Portus Magnus (Latin: "Great Port") was a Roman port and colony in western Mauretania Caesariensis near Portus Divinus. Its ruins are now under and around Bethioua in Algeria's Oran Province. In the early modern period, Bethioua still housed several notable Roman mosaics and other artwork, most of which have since been removed to the museum at the provincial capital Oran.

==History==

Arzew's colonial French coat of arms, showing its conflation by the French with the actual remains of ancient Portus Magnus to its southwest at present-day Bethioua

The city is located in a ruins of the ancient Phoenicians of Carthage and stood on a hill overlooking the ancient port. The city was named Portus Magnus after coming the Romans. The inhabitants were mostly Roman citizens, whose main exports were grain and salt. The settlement covered approximately 36 hectare, paved or leveled by landfills. In present Bethioua, there remain some walls and buildings, rainwater cisterns, bits of Roman streets, and a small forum (50 × 40 m).
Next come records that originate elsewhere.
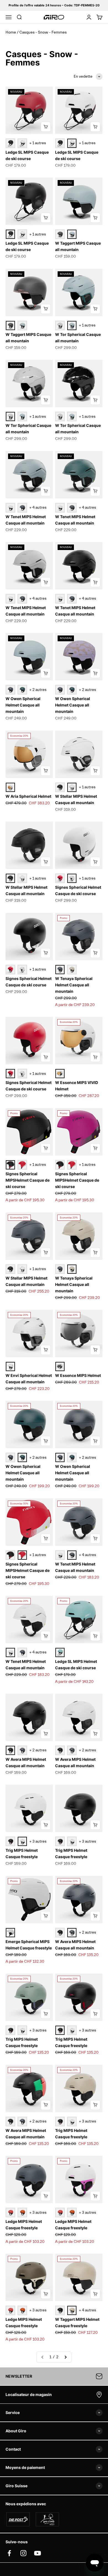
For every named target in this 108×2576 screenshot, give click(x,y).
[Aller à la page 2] (65, 2357)
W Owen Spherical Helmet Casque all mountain (23, 705)
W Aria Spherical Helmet (28, 796)
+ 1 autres (37, 143)
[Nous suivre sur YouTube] (37, 2553)
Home (11, 32)
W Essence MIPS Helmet (78, 1375)
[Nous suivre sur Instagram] (23, 2553)
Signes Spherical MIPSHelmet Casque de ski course (28, 1180)
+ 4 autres (38, 507)
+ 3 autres (38, 1841)
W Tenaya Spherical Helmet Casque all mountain (73, 985)
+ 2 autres (38, 690)
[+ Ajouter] (46, 127)
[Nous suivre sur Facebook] (9, 2553)
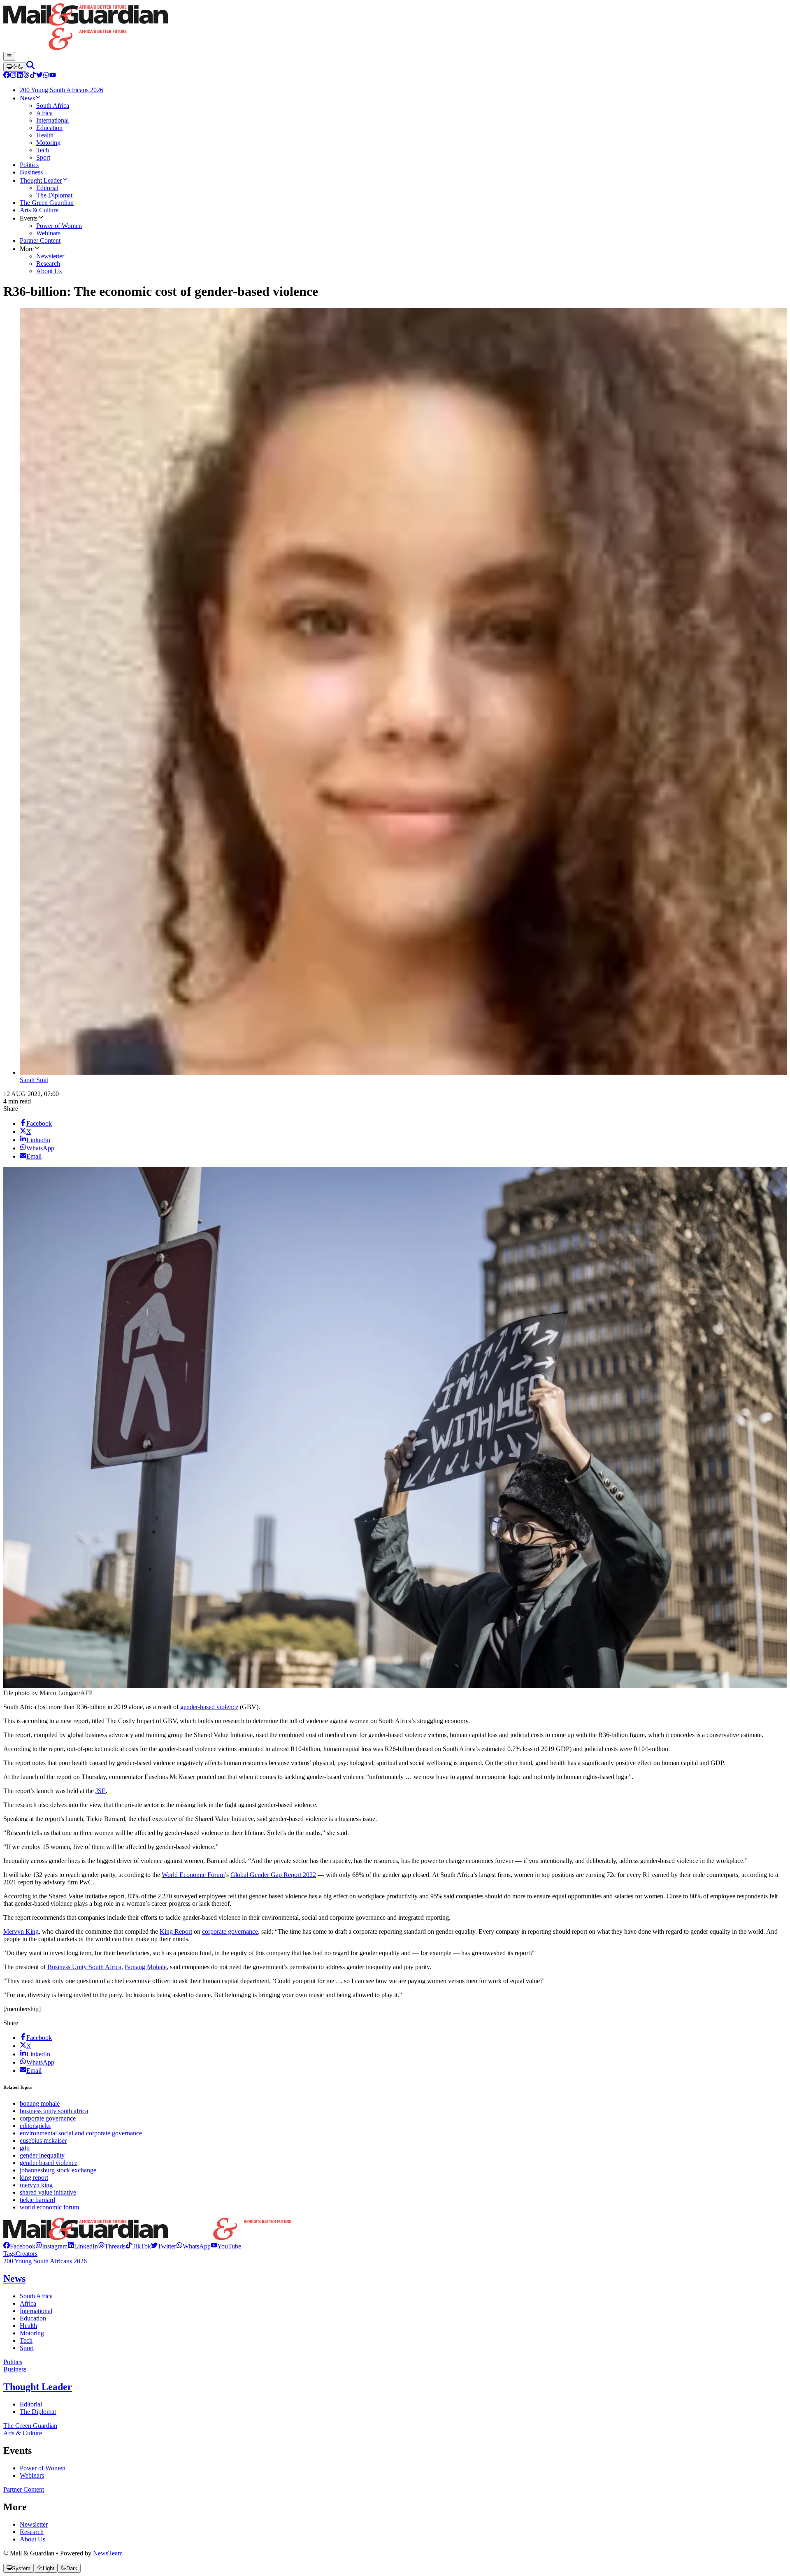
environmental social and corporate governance (81, 2133)
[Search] (30, 66)
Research (32, 2531)
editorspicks (35, 2125)
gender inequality (42, 2155)
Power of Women (42, 2468)
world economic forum (49, 2207)
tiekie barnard (37, 2199)
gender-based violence (209, 1706)
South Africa (36, 2296)
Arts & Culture (22, 2433)
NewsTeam (108, 2553)
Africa (28, 2303)
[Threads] (26, 75)
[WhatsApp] (46, 75)
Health (28, 2325)
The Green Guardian (30, 2425)
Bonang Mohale (146, 1966)
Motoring (32, 2333)
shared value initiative (48, 2192)
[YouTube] (52, 75)
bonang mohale (40, 2103)
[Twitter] (39, 75)
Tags (9, 2253)
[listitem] (19, 2246)
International (36, 2310)
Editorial (31, 2404)
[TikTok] (33, 75)
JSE (100, 1790)
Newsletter (34, 2524)
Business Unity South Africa (84, 1966)
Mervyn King (21, 1931)
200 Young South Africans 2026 (45, 2261)
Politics (12, 2361)
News (14, 2278)
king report (34, 2177)
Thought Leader (37, 2386)
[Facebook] (6, 75)
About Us (32, 2539)
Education (33, 2318)
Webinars (32, 2475)
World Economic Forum (193, 1874)
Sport (27, 2347)
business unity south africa (54, 2110)
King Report (176, 1931)
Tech (26, 2340)
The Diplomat (38, 2411)
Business (14, 2369)
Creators (26, 2253)
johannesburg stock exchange (58, 2170)
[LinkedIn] (19, 75)
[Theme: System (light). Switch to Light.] (14, 67)
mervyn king (36, 2184)
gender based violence (48, 2162)
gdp (25, 2147)
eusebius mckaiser (43, 2140)
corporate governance (230, 1931)
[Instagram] (13, 75)
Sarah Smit (34, 1079)
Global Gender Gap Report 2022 (273, 1874)
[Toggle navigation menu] (9, 56)
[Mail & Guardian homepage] (395, 27)
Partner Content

Off one side of the forum was a small building with marble countertops and a statue. Behind this was a temple of unknown dedication and, about 120 m west of the forum, there was another very large temple dedicated to Venus. The colonnades (porticus) and spa near some of the Roman villas probably constituted a palatial resort of the 3rd century. During their invasion of North Africa, the Vandals destroyed Portus Magnus in AD 429 or 430. There is some evidence of Byzantine Christian worship, showing some port activity continued after the area's 6th-century Byzantine reconquest, during which it was involved in repeated wars against local Berber kingdoms. The settlement was fully abandoned after the Islamic conquest of North Africa in the 7th century, the location of "Arzao" noted by El Bekri as only bearing the remains of an abandoned Roman port c. 1068.

The Almohads refounded the city and reopened the port in 1162 under the name Bethioua. The French later conflated its history with their own larger nearby settlement at Arzew.